Data records
⟨
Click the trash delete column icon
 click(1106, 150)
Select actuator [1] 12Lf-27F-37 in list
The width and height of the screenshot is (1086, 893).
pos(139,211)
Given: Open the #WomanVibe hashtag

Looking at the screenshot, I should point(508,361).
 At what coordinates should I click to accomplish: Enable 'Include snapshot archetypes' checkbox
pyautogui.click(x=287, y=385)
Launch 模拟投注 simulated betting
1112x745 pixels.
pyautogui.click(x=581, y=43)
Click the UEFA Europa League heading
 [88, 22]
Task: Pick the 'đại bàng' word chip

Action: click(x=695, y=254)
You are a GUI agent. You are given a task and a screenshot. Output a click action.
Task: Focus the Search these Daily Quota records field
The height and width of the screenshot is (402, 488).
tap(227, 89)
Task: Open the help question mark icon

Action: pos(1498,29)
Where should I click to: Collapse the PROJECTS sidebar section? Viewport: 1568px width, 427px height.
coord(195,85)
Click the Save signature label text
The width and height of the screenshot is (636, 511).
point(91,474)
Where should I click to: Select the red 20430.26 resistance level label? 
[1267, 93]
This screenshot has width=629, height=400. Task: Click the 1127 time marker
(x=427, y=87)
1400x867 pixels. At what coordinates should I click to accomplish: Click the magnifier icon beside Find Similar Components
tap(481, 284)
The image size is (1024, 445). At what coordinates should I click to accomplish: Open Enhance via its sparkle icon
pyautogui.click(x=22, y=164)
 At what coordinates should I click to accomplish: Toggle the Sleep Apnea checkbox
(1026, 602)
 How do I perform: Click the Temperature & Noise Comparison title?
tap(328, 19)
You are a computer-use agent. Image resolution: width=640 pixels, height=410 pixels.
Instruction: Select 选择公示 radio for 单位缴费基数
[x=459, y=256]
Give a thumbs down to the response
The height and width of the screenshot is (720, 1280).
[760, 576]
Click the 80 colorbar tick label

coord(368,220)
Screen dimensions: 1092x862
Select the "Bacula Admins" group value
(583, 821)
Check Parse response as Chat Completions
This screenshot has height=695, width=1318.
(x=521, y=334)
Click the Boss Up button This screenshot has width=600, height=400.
⟩
◆ Description of the task ◆
Where a line above contains the string "agent", copy that line.

◆ Output below ◆
You are a GUI agent. You are given a task and a screenshot. Output a click action.
You are a computer-use agent. Image resolution: width=640 pixels, height=410 pixels.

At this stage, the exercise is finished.